ストレッチは、筋トレと違って、筋肉を無理に伸ばして硬くしてはいけない。緊張せず、力を入れ過ぎずに伸びやかに伸ばすのが良い、という趣旨。
私の評価としては、★★★☆☆(三つ星:お好みで、最大は五つ星)
「やってはいけない」など「売らんがな」の題名であり、『やってはいけない筋トレ』が売れたからの二番煎じの本だが、中味はまじめ。ただ、内容は「筋肉を硬くするのは間違い」という話と、ストレッチ例の図が20頁ほどあるだけでそれほど濃くない。
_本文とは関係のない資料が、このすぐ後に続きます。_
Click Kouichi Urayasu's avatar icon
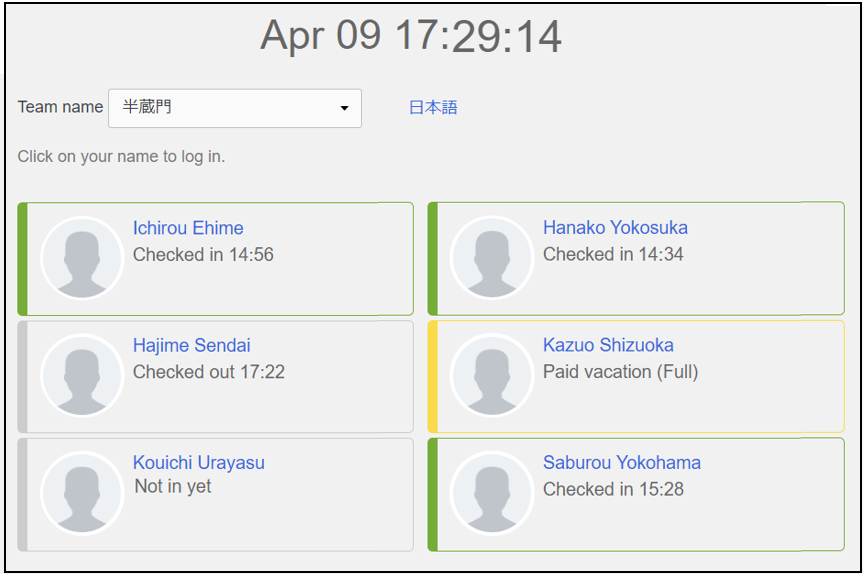This screenshot has height=574, width=863. [82, 493]
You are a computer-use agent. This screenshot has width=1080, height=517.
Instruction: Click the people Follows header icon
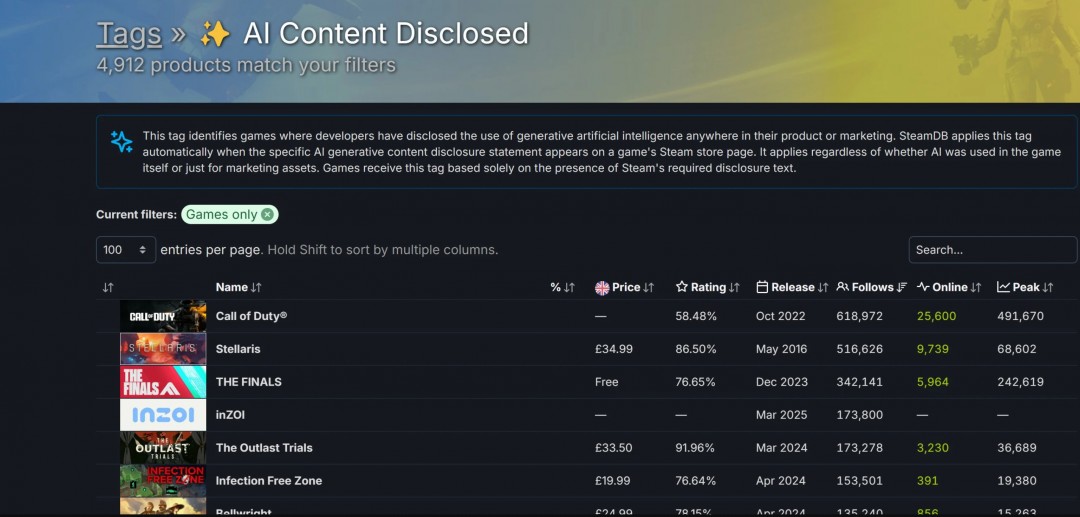[843, 287]
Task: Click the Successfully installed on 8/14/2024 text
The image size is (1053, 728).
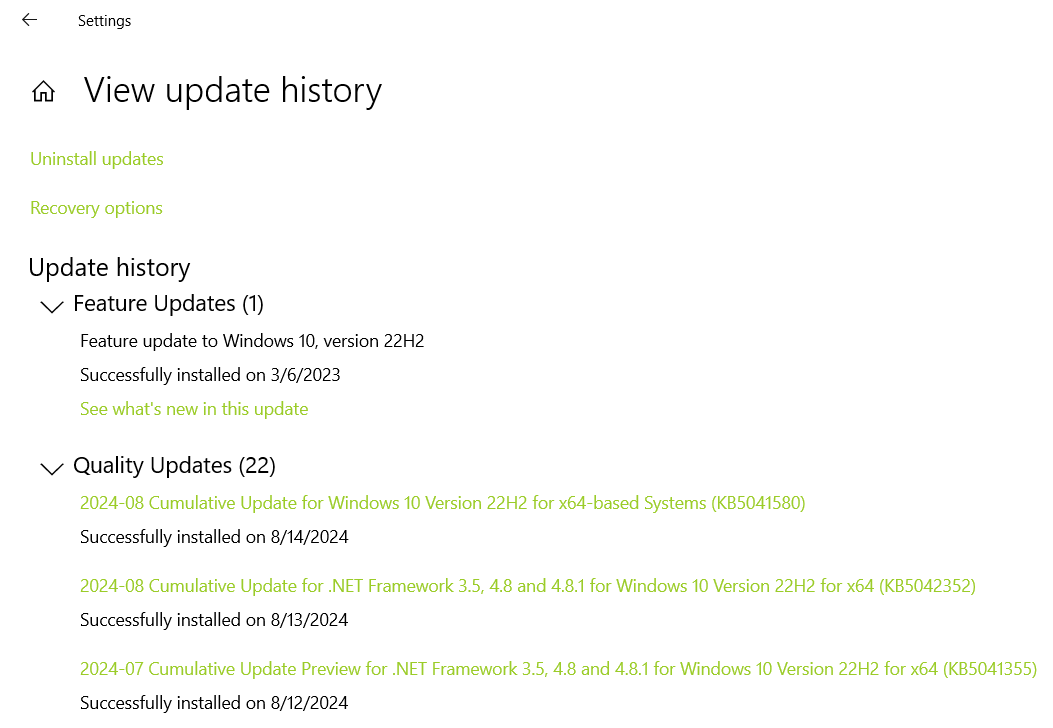Action: point(214,537)
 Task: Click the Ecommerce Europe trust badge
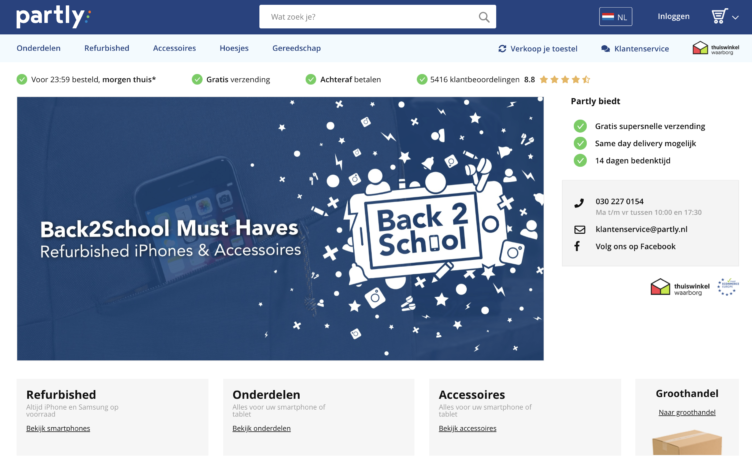(x=728, y=286)
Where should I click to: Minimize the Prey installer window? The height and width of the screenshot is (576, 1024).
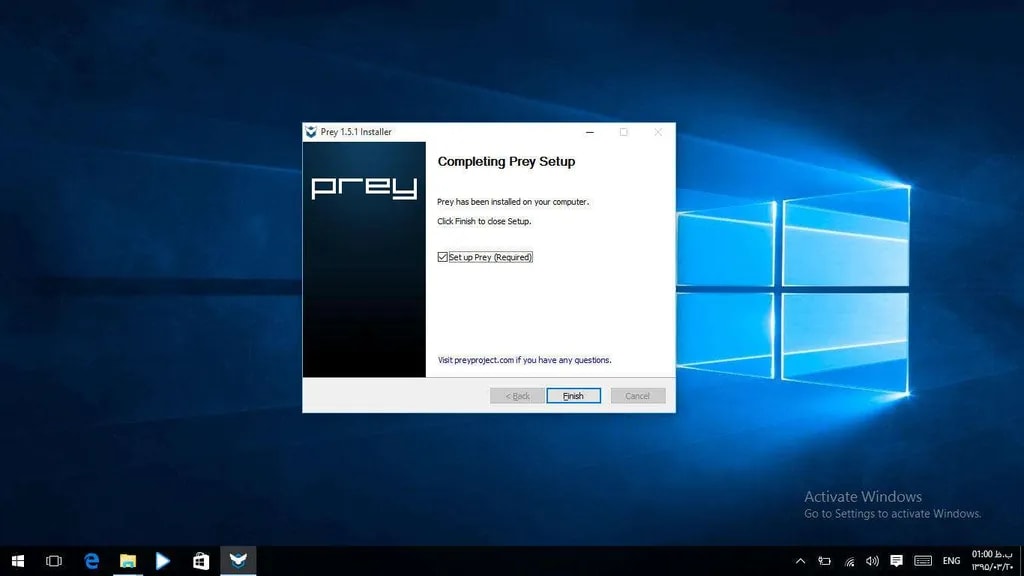[588, 132]
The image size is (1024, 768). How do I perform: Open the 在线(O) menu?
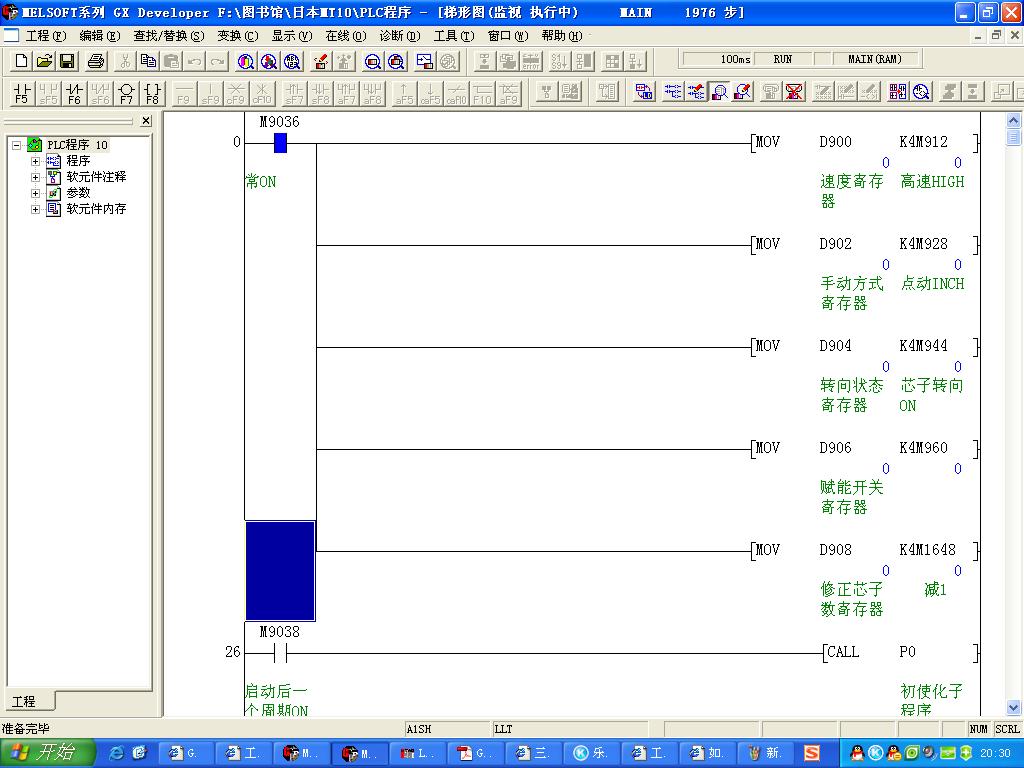tap(345, 35)
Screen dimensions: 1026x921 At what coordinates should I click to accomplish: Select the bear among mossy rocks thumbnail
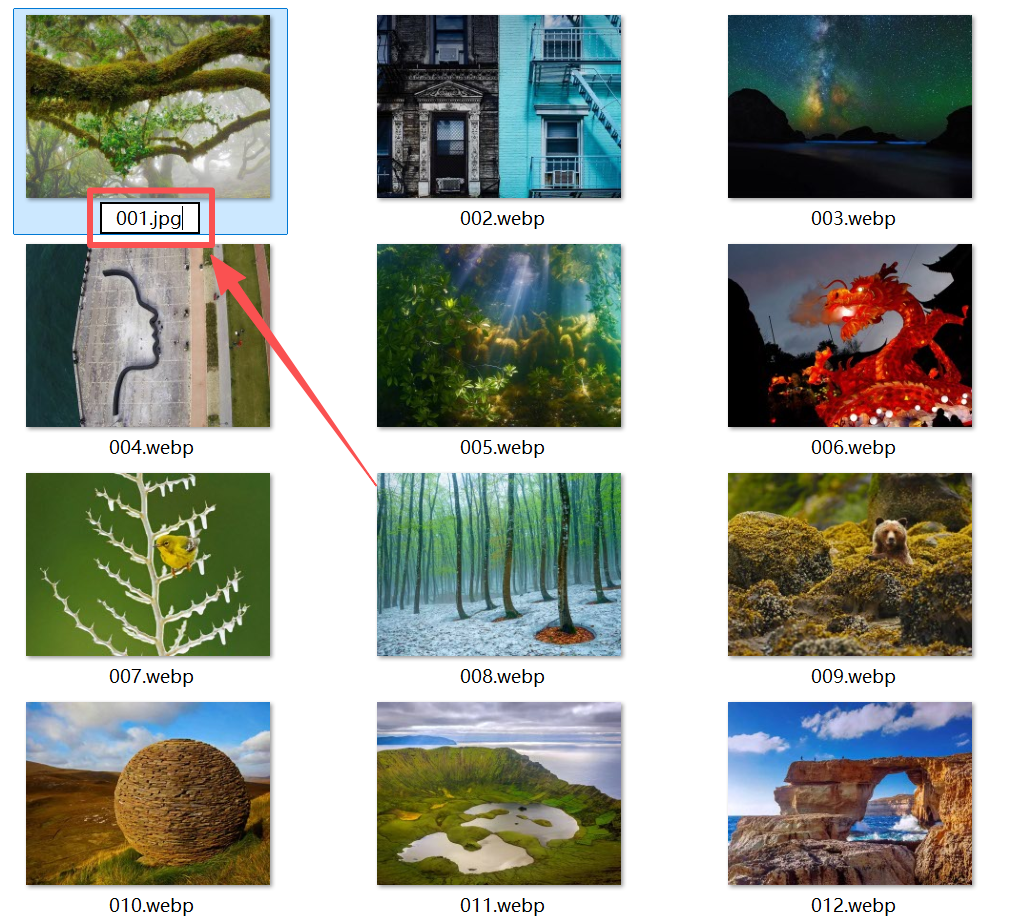click(849, 565)
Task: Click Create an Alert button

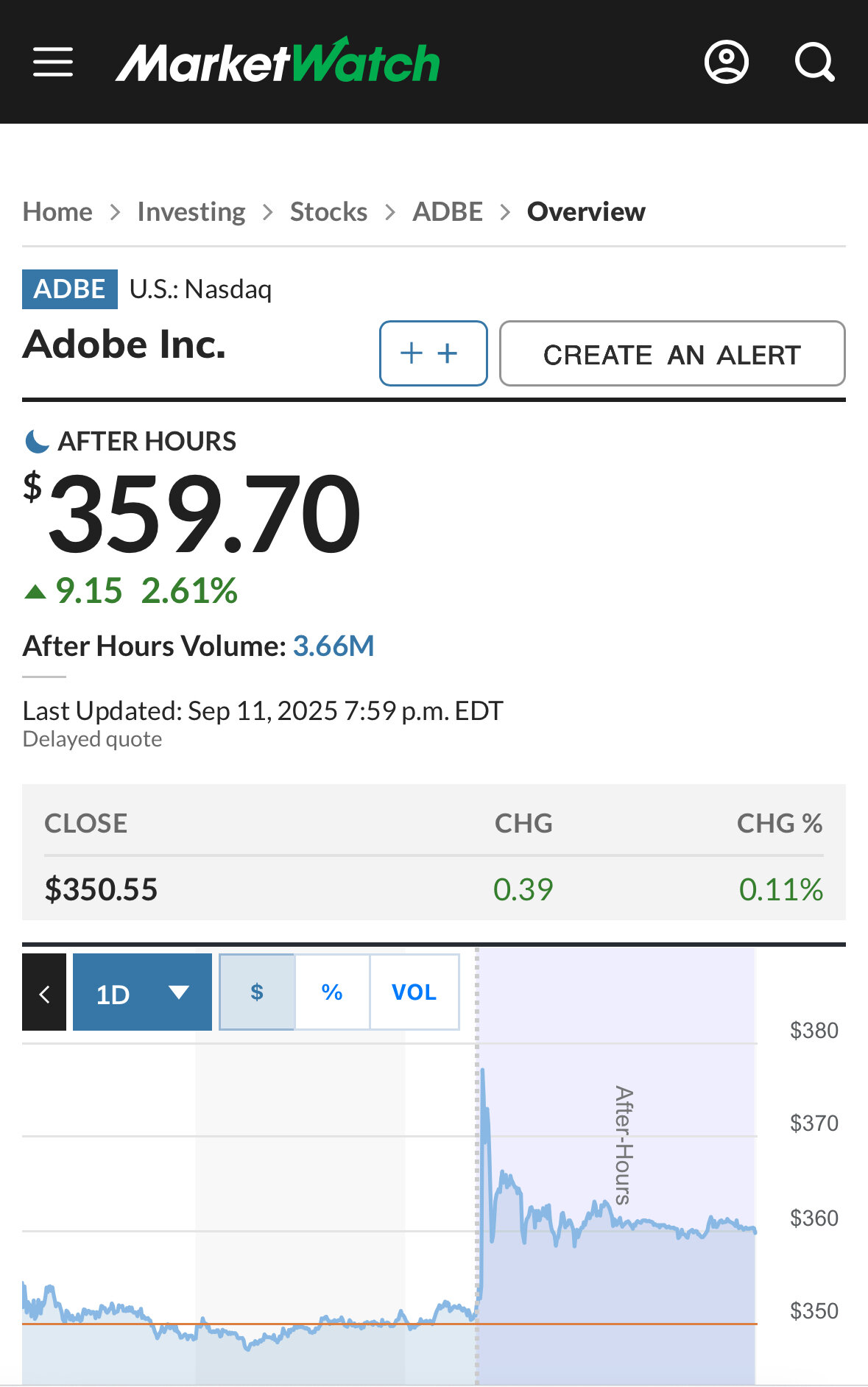Action: 671,353
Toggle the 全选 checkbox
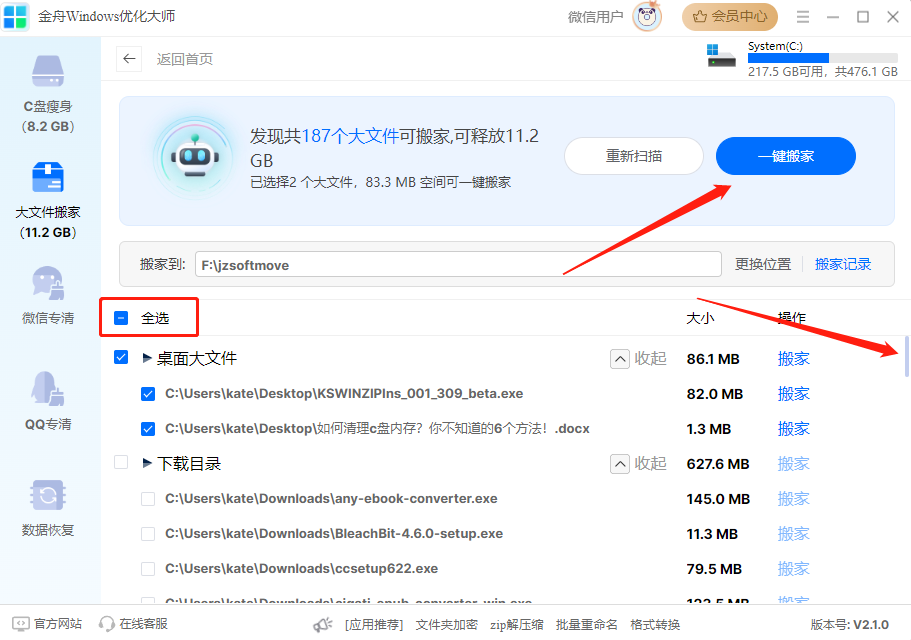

伊藤マモル『若さを伸ばすストレッチ』(2009年10月15日平凡社発行)の方が、目的別ストレッチ例が70頁出ていてお勧め。ただし、この本前半の100頁ほどの理論的説明は、私には退屈だった。
坂詰真二(さかづめ・しんじ)
1966年、新潟県生まれ。NSCA公認ストレングス&コンディショニング・スペシャリスト。同協会公認パーソナルトレーナー。
株式会社ピープル(現コナミスポーツ)でディレクター、教育担当を歴任後、株式会社スポーツプログラムスにて実業団等のチーム、個人選手へのコンディショニング指導を担当。
1996年に独立し、アスリート指導・指導者育成・メディアを通じての運動指導の三本を柱に「スポーツ&サイエンス」を主宰。各種アスリートへの指導、スポーツ・医療系専門学校講師を務めながら、雑誌『Tarzan』(マガジンハウス)など、様々なメディアで運動指導、監修、出演をしている。
著書に『やってはいけない筋トレ』(青春出版社)など。
以下、いくつか抜き書きする。
はじめに
本来、ストレッチは筋トレや有酸素運動と比較して、最も早く効果が表れる、即効性のあるトレーニングです。そして最も疲労しにくく、ケガのリスクが低いトレーニングでもあります。(p5)
ですが、やり方によっては筋肉や関節を痛めて、かえって柔軟性を低下させてしまうことさえあるのです。(p4)
柔軟性があるかないかで、今の、そしてこれからの生活に大きな差がでるからです。体が硬いことは、思っている以上に不便で危険なのです。柔軟性があればケガをしにくくなりますし、身のかなしが軽くなりスッと伸びた姿勢に変わる。(p6)
第一章
限界まで頑張ると、筋肉が自然と抵抗して硬くなり、かえって伸びない。
ストレッチは朝イチではなく、体温の高い日中に行うべきです。
意識すると筋力がアップするわけですから、筋トレにおいては、使う筋肉を意識することは正解なのです。しかし、ストレッチでは筋肉が脱力していることが第一の条件で、伸ばす筋肉を意識してはいけない。…伸ばす筋肉と反対の働きをする筋肉を意識することにも意味があります。
第三章
ちょっと動くとすぐ疲れる。動かす筋肉と反対の働きをする筋肉が硬いとこれが抵抗になり、より大きな力を出さなければならないので疲れる。柔軟性がアップすると、同じ動きをしても疲れにくくなります。
同一姿勢を保ったままだと、血行が阻害され疲労物質がたまり、「静的疲労」する。解消するには、休むより軽く体を動かす方が効果的。